ReNu Contact Lens Solution Recalled - Lawyers Busy

Bausch & Lomb now faces at least 400 consumer product liability lawsuits in the US from victims claiming injury from Renu, and it also faces lawsuits from shareholders. One suit alleges that the product was "unreasonably dangerous and defective" due to contamination and that Bausch & Lomb failed to warn consumers of the dangers associated with the product. The plaintiff suffered extreme pain and anguish and was hospitalized. She now faces additional upcoming surgeries to possibly remove her eye.

The lawsuit further claims that Bausch and Lomb committed acts of negligence through failing to remove the product from the market; continued to market and sell ReNu with Multiplus; failed to warn of all possible side effects and misrepresented and concealed the possible risks or dangers of use. As well, the manufacturer is also accused of strict liability through design, manufacture, and marketing defects and breach of express and implied warranties.

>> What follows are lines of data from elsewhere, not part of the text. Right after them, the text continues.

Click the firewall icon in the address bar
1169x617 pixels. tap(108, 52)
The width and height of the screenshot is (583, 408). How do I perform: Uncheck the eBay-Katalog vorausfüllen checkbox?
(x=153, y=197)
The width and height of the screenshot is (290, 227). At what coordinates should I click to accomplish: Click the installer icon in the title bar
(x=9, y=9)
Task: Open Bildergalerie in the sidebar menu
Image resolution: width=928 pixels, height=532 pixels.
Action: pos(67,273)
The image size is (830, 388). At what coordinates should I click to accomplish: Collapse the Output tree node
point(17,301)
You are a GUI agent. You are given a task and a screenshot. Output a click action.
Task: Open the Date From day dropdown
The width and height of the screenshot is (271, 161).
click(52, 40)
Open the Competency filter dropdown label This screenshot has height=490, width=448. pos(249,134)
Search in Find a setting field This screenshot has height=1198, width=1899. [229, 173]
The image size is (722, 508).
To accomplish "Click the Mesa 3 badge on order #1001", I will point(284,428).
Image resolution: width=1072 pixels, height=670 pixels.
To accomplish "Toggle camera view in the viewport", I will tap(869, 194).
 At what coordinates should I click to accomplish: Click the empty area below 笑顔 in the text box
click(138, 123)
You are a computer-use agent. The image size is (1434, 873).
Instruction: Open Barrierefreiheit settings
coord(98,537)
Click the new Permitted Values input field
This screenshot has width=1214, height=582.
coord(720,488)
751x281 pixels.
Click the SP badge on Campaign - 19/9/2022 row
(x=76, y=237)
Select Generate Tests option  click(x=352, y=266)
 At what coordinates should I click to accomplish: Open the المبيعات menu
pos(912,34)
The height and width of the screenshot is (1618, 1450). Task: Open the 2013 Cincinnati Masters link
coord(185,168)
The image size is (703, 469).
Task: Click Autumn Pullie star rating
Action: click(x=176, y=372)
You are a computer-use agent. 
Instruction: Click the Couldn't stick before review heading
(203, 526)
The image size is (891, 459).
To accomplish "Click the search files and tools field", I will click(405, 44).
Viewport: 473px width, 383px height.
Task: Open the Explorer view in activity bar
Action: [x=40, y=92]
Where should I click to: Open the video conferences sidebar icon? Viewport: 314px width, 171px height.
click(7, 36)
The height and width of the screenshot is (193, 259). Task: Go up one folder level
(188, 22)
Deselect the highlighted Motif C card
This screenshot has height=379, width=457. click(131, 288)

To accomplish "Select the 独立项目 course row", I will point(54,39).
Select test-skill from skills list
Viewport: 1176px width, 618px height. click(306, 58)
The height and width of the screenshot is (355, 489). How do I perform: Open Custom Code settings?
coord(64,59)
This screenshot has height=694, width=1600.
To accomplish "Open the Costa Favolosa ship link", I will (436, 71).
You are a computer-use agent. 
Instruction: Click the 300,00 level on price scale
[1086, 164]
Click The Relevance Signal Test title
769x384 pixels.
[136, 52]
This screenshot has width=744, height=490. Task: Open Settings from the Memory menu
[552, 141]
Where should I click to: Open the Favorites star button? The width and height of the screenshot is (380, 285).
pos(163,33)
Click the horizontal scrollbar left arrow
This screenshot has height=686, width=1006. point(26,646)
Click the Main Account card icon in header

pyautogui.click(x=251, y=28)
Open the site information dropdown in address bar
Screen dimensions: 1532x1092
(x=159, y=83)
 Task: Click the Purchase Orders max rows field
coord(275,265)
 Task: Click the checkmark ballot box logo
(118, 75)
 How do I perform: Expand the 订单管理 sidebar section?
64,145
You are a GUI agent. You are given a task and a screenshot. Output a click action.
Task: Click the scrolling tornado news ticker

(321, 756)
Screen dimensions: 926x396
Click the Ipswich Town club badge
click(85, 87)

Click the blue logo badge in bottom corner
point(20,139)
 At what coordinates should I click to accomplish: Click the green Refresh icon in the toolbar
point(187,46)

Another suit claims that the FDA notified the healthcare industry about a recall of the product in November of 2006 but did not remove the product from stores. However, in the wake of countless contact lens solution users suffering potentially blinding eye infections, the agency is finally conducting a safety review and will convene a panel of experts this June, 2008 to "discuss general issues" with various lens cleaners and determine whether new testing or package labeling should be required.

Bausch & Lomb, based in Rochester, NY, was acquired by private-equity firm Warburg Pincus LLC in October, 2007. Analysts estimate that Bausch & Lomb could face potential liabilities of $1 billion plus over Renu lawsuits.